The complaint, released to The Nugget Monday by the coalition, alleges breaches of the Members’Integrity Act and Legislative Assembly Act over accusations the PC Party and some of its MPPs received political donations from 2007 to 2018 from the “long-term care lobby” and long-term care operators.

The members named in the complaint include Nipissing MPP Vic Fedeli and Premier Doug Ford, as well as MPPs Ted Arnott, Doug Downey, Christine Elliott, Mike Harris, Sylvia Jones, Lisa McLeod, Caroline Mulroney, Rod Phillips, Greg Rickford and Lisa Thompson.

The coalition, whose stated goal is to protect public health-care, asked those MPPs with conflicts to recuse themselves from voting on Bill 218, Supporting Ontario’s Recovery and Municipal Elections Act.

The bill, the coalition alleges, would protect long-term care operators and others from legal liability for negligence related to their behaviour during the pandemic. The bill received third reading, or final approval, Monday afternoon.

Speaking during a virtual media conference earlier that morning, Ontario Health Coalition executive director Natalie Mehra said the bill in no way serves the public’s interest and should be amended to remove long-term care and retirement homes from the protection.

“It creates even more hardship for the families who have already suffered so horribly as a result of the negligence and the inadequate response of long-term care and retirement homes during the pandemic,” she said.

Mehra added that more than 2,000 people have lost loved ones in long-term care homes alone and for those families, “at every step of the way, trying to access accountability and justice has been impossible.”

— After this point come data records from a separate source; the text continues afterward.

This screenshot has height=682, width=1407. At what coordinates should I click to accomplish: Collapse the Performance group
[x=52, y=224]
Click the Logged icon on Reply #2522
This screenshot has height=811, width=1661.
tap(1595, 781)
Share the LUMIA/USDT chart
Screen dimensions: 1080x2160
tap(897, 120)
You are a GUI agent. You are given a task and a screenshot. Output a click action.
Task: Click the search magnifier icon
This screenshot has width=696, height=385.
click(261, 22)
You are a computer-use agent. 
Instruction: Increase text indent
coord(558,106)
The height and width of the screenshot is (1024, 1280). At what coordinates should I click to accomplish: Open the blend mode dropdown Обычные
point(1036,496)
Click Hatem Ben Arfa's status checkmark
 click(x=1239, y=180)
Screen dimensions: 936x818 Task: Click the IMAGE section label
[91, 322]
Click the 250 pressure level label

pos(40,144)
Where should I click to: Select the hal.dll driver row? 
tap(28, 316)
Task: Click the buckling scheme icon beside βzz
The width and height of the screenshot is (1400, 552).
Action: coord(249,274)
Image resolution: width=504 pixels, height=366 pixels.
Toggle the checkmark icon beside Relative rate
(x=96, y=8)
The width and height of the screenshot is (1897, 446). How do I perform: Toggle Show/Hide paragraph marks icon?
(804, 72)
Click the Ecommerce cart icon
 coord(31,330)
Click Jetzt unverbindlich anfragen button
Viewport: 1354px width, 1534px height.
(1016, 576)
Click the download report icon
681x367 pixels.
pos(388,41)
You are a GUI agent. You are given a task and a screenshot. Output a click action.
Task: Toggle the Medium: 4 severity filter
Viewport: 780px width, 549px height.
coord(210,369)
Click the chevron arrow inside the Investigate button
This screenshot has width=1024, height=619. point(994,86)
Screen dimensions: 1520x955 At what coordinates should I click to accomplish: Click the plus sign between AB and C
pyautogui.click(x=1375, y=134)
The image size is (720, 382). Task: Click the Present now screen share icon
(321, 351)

An explanatory note to Bill 218 says it would prevent action against any person as a direct or indirect result of someone being, or potentially being, infected with or exposed to COVID-19 on or after March 17, either as a direct or indirect result of an act or omission of the person.

This would apply if the person “acted or made a good-faith effort to act in accordance with” applicable public health guidance, or federal, provincial or municipal law, related to COVID-19.

The bill says the act or omission also must not constitute “gross negligence.”

The coalition alleges the bill is being advanced because of the close ties among the premier, his key cabinet ministers and the longterm care industry, which include the receipt of political donations.

A spokesperson for Fedeli called the complaint’s attempt to link him as having “ties” to long-term care operators “misleading and tenuous at best.”

She notes that the complaint lists two people, who were PC staffers when Fedeli was appointed interim party leader, as that link, both of whom went on to work in the longterm care sector.

The spokesperson also referenced a statement on the Office of the Integrity Commissioner’s website, which says the Members’Integrity Act does not provide for complaints to be received from the public.

The media conference also included statements from two people whose mothers died from COVID-19 after being exposed to the coronavirus while in long-term care.

Kara Ferreira said her mother moved into a long-term care facility owned by Holland Christian Homes, which previously required the intervention of the Canadian Armed Forces.

A story last month from The Pointer says the home is located in Brampton and Ferreira is part of a $20-million suit against the home’s owner.

Ferreira said during the media conference after her mother’s death, the family learned her roommate had tested positive for COVID-19.

“Who would ever place a well patient in the same room as a COVID-19 positive patient? To us, this was a death sentence,” she said.

“If this bill is passed, then those responsible will not be held accountable.

If this bill is passed, then you are allowing for someone else’s grandmother, grandfather, mother or father to die this way, too.”

Irene Bobyk, whose mother was a resident at Lundy Manor in Niagara Falls, also spoke.

Bobyk is the representative plaintiff in a class-action suit against the home’s owner, Oxford Living, and said Bill 218 “seeks to protect the very for-profit corporations that do not protect our loved ones in their care,” adding it serves to “protect the guilty and punish the innocent.”